Given the findings at 24 h p.i., we interpreted the different µ1 distribution patterns as representing a continuum that may vary with time p.i. In preliminary experiments, we noted that the distribution of µ1 was affected by the method used to permeabilize cellular membranes: methanol reduced the staining of µ1 with ring-like and tubulovesicular structures but increased its staining within viral factories, whereas 0.1% Triton X-100 had the opposite effects (data not shown). We therefore compared the distribution of µ1 in T1L-, T3D^N-, and T3D^C-infected L929 cells at 6, 12, 18, 24, and 48 h p.i. in cells permeabilized with either 0.1% Triton X-100 or 100% methanol (Fig. 9A). With all three strains, we found that µ1 was predominantly diffuse in the cytosol at 6 and 12 h p.i. regardless of the permeabilization method. Thereafter, in methanol-permeabilized cells, µ1 increasingly stained with viral factories and was seen associating with intracellular membranes (ring-like structures) only at the latest time point (48 h). In contrast, in Triton X-100-permeabilized cells, µ1 staining of intracellular membranes (tubulovesicular and ring-like structures) became visible at 12 to 18 h p.i. and increased to being seen in 30% of T1L-, 40% of T3D^N-, and 87% of T3D^C-infected cells by 48 h p.i. We moreover noted that as µ1 became associated with viral factories and membrane structures, fewer cells had a diffuse distribution of µ1. From these results, we conclude that the pattern of µ1 distribution in infected cells changes as infection progresses, being initially diffuse and then becoming localized to viral factories and associated with ring-like and tubulovesicular structures from 12 to 18 h p.i. and beyond.

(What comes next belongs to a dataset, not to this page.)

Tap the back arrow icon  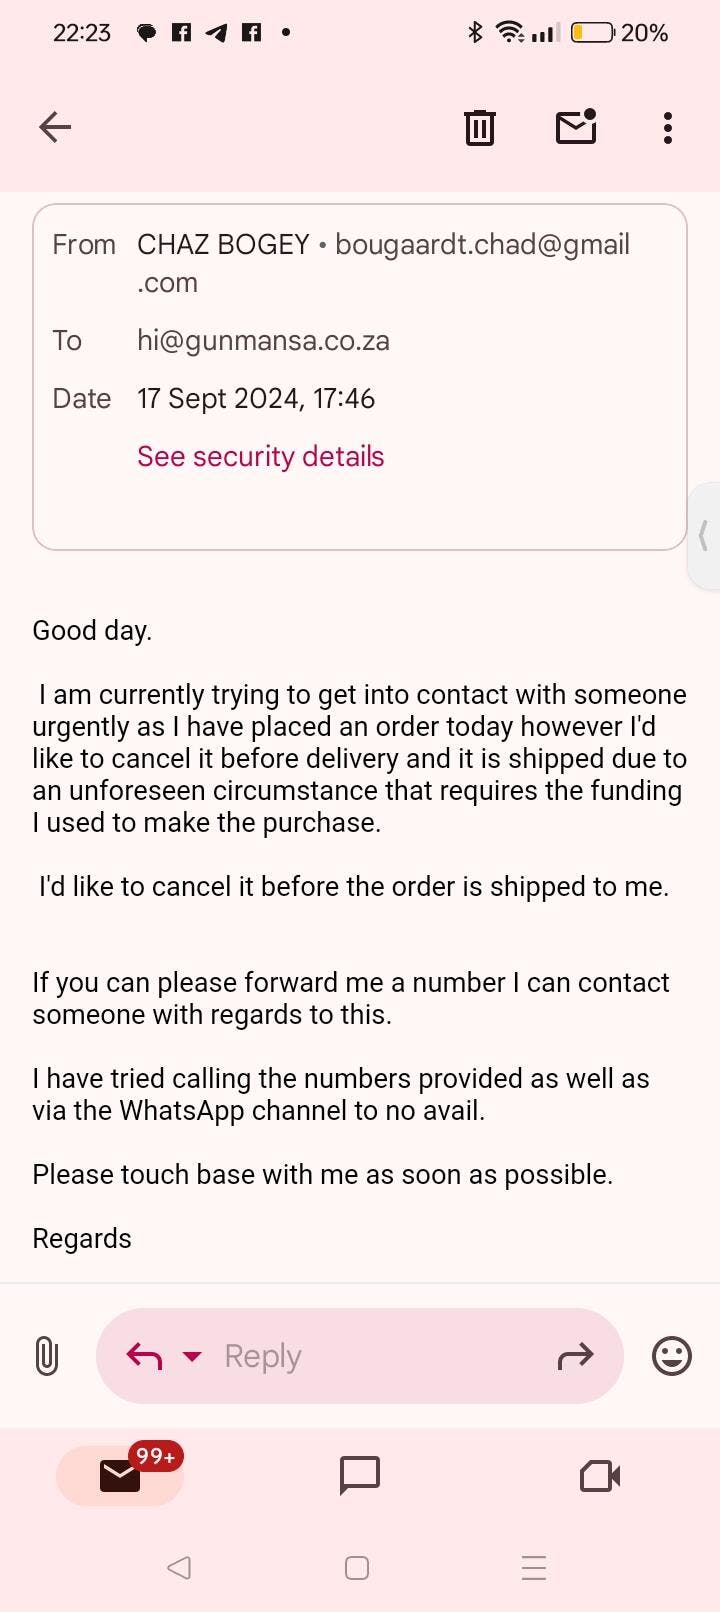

As we had found that coexpression of µ1 with 3 caused µ1 to redistribute from intracellular membranes to a predominantly diffuse distribution in cells and abrogated µ1-induced apoptosis, we speculated that the association of µ1 with intracellular membranes in infected cells was related to apoptosis induction. In support of this hypothesis, we found that that the level of apoptosis induced by the T1L, T3D^N, and T3D^C strains at 48 h p.i. in L929 cells (Fig. 9B) correlated with the percentage of infected cells in which µ1 associated with intracellular membranes (Fig. 9A, left panels).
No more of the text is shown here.